Accent representation in MW, PW, PWG, PWKVN

funderburkjim commented 1 year ago

There was some discussion (begun at this comment https://github.com/sanskrit-lexicon/MWS/issues/137#issuecomment-1236183769) regarding the representation of accents in MW, and also in Boehtlingk's works (Cologne dictionary codes PWG, PW, PWKVN).

The most specific suggestion was that vowels marked with a svarita accent in mw should be represented in IAST output with a 'grave accent' diacritic instead of the current representation with a circumflex diacritic. E.g., â should be replaced by à.

It was also noted that representation of accents in Devanagari output differs between MW and the PW dictionaries.

The question for this issue is whether to change the current representation of accents in Cologne displays for these dictionaries.

Andhrabharati commented 1 year ago

Just see what LIES has, with support from vast literary background (all the print texts use this Roman notation, incl. MW)

I just wanted to have this implemented in Cologne digitisations as well. And this would also automatically bring unison between MW and PWG renderings (when viewed in Devanagari) at CDSL that I have been talking about.

Having a different notation would only create unnecessary confusion among the readers/users.

Andhrabharati commented 1 year ago

Also the above LIES page (162) talks about the 3rd accent anudAtta clearly.

Thus one can clearly see that these three accents are rendered as

udAtta by acute accent, svarita by grave accent & anudAtta by underscore (if this accent is shown; else it is mostly ignored)

in all the Roman transliterated texts.

I would suggest that CDSL also adopts the same standard notations in its renderings.

Andhrabharati commented 1 year ago

Just for info- the Devanagari prints mostly ignore the udAtta sign (as against the anudAtta being ignored in Roman prints); it is Boethlingk's introduction to render this as a (combining diacritic) devanagari 'u'.

Andhrabharati commented 1 year ago

I thought I should spend sometime looking at the MW data, to understand why @funderburkjim is hesitating to make any changes in the accents portion.

And surprisingly, I have found that data is too much jumbled up, with quite many mistakes in accent marking, and far more missing marks. It could be cleaned up only by going through the full text again thoroughly (at least for the HWs portion).

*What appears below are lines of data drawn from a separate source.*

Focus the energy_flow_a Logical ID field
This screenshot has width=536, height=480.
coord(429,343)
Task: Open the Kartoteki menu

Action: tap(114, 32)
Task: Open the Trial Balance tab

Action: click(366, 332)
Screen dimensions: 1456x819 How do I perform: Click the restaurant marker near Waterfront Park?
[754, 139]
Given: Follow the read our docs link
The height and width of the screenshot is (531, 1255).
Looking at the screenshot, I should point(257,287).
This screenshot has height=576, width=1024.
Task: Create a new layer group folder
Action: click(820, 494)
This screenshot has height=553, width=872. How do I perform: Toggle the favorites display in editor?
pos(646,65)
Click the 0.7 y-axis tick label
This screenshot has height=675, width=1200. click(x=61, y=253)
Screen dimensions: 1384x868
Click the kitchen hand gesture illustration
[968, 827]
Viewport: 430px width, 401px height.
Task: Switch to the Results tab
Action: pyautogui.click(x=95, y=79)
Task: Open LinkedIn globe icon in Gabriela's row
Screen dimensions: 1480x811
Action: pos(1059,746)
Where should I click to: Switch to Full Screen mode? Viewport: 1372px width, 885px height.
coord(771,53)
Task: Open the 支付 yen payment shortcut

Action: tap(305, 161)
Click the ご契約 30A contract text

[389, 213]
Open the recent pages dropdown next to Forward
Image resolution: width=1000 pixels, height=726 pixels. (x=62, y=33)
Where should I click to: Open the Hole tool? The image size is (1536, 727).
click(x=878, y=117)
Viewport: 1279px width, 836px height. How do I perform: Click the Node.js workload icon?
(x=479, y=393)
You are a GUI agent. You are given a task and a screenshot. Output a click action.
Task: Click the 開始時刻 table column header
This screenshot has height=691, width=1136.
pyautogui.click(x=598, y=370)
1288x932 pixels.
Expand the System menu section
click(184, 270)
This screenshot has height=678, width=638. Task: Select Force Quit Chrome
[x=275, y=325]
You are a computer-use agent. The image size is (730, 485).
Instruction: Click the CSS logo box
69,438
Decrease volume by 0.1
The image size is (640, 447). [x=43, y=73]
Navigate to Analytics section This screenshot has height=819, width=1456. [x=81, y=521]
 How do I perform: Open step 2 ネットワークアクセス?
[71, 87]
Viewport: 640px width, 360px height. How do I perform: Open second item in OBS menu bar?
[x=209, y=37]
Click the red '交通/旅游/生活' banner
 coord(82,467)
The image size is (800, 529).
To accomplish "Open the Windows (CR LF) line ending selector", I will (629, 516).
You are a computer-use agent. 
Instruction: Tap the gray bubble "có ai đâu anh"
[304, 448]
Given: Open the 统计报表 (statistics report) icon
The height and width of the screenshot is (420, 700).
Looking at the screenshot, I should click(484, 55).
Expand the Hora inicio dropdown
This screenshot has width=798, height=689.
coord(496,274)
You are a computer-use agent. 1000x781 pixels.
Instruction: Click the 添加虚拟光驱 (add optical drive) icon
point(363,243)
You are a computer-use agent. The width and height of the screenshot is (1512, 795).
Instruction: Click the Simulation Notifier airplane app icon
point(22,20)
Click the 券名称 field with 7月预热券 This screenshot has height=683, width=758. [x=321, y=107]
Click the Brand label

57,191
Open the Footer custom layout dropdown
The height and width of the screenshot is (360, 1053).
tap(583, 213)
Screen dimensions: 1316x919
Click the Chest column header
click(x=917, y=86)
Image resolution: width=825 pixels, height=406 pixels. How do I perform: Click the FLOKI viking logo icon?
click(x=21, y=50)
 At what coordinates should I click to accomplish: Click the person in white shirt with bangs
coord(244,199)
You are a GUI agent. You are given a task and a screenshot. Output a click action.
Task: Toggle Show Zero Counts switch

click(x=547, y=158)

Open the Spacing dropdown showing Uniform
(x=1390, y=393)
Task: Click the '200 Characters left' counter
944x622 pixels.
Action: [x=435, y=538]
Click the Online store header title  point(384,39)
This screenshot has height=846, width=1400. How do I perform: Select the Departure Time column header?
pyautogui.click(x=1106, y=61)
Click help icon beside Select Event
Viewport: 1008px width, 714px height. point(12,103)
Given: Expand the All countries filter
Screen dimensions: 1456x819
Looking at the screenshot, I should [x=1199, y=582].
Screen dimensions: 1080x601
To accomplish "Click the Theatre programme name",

Finally on top of it, the notations for udātta as Roman acute mark and svarita as Roman grave mark in the MW print have become acute and circumflex (caret) respectively in the CDSL text; as compared to the standard practice in the literary texts that "in Latin script transcription, udātta is marked with an acute accent, independent svarita is marked with a grave accent, and other syllables are unaccented, and not marked."

At the end in the CDSL MW Devanagari rendering, the udAtta (Roman acute) is represented as ◌॑ (Yajurvedic style of udātta marking), and the svarita (Roman circumflex) as ᳠ (less frequently used Kashmiri style of Rigvedic independent svarita), mixing up things further; as compared to the standard practice in the literary texts of following the Rigvedic convention that "anudātta is written with a bar below the line (◌॒), svarita with a stroke above the line (◌॑) while udātta is unmarked".

So, it definitely needs a strong determination to set things right, if at all occurs to mind.

P.S.

It took much effort in convincing Jim (exactly one year back!) and getting CDSL PWG accents rendering into the shape agreeing with the printed PWG dictionary as well as the vast supportive literary texts that it has cited.

Similarly, I can definitely suggest a simple & workable solution for CDSL MW, which if accepted clears things once for all; else the entire user community (unless vigilant enough) continues to get the confusion spread more and more, as the CDSL MW is supposed to be much widely used.

Would like to hear back from Jim on this. [Probably he could consult Peter Scharf and Thomas Malten for taking a final call on this.]

drdhaval2785 commented 1 year ago

I also have a strong disinclination towards making any changes to accent data. Principal reason being, the accents are rendered differently based on what branch of Veda it is. Therefore, there is going to be a mix of accent data, based on which Veda branch the quotation is taken from.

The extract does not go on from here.